Document extract ->
::::::::
Olive harvest at Garden of Gethsemane unites faithful with Christ

Father Benito Choque, Superior, Basilica of the Church of All Nations, Garden of Gethsemane
(Abouna.org/By Judith Sudilovsky/CNS) For Salim Badawi, a Greek Orthodox Palestinian from the West Bank village of Beit Jalla, the opportunity to help a group of Franciscan priests harvest olives in the Garden of Gethsemane on the Mount of Olives, in Jerusalem, offers a sense of hope amid the adversaries his family has faced in their own olive groves.

He said much of the olive grove of his extended family has long been unreachable as it was taken years ago to build an Israeli settlement, now considered a neighborhood of Jerusalem.

An uncle tries every year — unsuccessfully — to reach the land, Badawi said.
::::::::
Collected data entries:
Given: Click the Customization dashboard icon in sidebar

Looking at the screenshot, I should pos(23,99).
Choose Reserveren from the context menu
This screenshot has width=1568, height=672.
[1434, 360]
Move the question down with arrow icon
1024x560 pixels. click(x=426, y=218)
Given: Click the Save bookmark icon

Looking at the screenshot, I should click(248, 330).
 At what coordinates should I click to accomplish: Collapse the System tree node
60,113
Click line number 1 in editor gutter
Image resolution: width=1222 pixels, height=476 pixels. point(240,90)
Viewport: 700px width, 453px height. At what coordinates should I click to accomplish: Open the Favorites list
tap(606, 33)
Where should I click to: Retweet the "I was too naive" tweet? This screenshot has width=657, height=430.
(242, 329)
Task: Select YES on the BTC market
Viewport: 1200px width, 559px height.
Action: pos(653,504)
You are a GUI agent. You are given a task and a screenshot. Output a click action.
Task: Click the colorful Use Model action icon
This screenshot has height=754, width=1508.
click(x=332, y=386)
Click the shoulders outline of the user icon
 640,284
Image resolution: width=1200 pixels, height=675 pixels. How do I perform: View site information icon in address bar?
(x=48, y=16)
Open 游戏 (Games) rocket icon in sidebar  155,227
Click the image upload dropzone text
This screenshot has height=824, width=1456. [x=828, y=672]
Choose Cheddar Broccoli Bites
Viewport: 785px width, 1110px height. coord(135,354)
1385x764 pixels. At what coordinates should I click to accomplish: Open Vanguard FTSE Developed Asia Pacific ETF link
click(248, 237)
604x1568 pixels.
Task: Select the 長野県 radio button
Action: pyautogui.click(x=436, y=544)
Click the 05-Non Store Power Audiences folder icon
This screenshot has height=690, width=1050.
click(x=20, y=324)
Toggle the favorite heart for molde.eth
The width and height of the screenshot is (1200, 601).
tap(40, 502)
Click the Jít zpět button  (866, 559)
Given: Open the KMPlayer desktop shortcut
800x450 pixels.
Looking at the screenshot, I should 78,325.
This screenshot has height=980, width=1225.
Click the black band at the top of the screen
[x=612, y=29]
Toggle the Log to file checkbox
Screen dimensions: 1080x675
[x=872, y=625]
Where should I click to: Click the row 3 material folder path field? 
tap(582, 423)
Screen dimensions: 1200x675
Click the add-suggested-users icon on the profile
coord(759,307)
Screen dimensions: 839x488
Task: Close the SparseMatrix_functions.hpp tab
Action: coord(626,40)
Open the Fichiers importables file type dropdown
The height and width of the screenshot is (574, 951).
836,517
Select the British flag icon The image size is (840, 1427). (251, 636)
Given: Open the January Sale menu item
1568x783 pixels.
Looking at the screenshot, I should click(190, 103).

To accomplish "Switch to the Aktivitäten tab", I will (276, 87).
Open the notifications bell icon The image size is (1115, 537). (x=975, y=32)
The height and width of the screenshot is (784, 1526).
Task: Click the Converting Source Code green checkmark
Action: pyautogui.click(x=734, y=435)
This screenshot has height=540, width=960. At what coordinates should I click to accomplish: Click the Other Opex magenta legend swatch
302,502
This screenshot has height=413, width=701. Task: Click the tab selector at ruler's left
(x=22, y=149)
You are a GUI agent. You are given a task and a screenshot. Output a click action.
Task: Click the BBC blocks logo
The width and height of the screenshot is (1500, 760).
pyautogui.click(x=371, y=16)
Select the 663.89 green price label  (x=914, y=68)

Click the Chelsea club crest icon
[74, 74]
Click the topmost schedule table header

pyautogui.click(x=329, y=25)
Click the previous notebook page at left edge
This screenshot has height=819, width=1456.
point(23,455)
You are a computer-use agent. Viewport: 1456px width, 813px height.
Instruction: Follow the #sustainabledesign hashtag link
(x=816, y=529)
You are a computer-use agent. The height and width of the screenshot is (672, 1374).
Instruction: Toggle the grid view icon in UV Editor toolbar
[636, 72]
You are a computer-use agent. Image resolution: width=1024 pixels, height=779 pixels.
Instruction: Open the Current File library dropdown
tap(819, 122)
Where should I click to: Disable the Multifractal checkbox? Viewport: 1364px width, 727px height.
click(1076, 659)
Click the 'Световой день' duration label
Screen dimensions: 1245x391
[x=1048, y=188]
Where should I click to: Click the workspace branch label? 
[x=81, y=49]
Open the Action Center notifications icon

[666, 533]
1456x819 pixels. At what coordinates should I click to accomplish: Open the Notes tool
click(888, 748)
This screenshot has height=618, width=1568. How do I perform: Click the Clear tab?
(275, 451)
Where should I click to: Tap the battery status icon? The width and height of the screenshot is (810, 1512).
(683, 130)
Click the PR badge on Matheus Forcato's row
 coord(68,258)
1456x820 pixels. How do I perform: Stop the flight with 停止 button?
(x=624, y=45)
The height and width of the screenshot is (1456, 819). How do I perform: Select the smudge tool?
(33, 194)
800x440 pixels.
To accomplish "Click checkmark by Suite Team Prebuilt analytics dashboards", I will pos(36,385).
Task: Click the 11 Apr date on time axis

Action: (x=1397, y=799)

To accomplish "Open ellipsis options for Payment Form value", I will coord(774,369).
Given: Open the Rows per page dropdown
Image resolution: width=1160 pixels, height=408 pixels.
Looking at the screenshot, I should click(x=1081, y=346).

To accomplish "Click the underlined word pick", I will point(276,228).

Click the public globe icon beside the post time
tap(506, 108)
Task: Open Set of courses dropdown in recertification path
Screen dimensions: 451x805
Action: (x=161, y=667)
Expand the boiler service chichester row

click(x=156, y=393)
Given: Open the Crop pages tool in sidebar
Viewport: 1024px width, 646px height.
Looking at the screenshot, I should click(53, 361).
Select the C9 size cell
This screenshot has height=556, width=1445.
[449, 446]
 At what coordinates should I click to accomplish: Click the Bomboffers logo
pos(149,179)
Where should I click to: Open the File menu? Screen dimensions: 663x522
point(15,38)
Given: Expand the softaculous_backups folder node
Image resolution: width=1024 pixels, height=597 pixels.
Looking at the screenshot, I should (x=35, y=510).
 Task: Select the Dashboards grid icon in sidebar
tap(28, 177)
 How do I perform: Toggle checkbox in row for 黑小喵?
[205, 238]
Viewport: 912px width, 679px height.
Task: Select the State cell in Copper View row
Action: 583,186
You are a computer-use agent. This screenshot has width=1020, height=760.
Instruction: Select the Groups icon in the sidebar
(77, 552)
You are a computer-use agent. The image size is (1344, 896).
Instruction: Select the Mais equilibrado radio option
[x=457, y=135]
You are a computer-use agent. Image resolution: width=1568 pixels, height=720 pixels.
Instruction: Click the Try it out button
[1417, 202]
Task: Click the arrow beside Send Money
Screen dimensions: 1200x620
::::::::
Tasks ->
- a) Can you return everything in the olive harvest article from "Father Benito Choque, Superior, Basilica" down to "neighborhood of Jerusalem."?
- b) In the olive harvest article, which village is Salim Badawi from?

The results ->
- a)
Father Benito Choque, Superior, Basilica of the Church of All Nations, Garden of Gethsemane
(Abouna.org/By Judith Sudilovsky/CNS) For Salim Badawi, a Greek Orthodox Palestinian from the West Bank village of Beit Jalla, the opportunity to help a group of Franciscan priests harvest olives in the Garden of Gethsemane on the Mount of Olives, in Jerusalem, offers a sense of hope amid the adversaries his family has faced in their own olive groves.

He said much of the olive grove of his extended family has long been unreachable as it was taken years ago to build an Israeli settlement, now considered a neighborhood of Jerusalem.

- b) Beit Jalla, in the West Bank.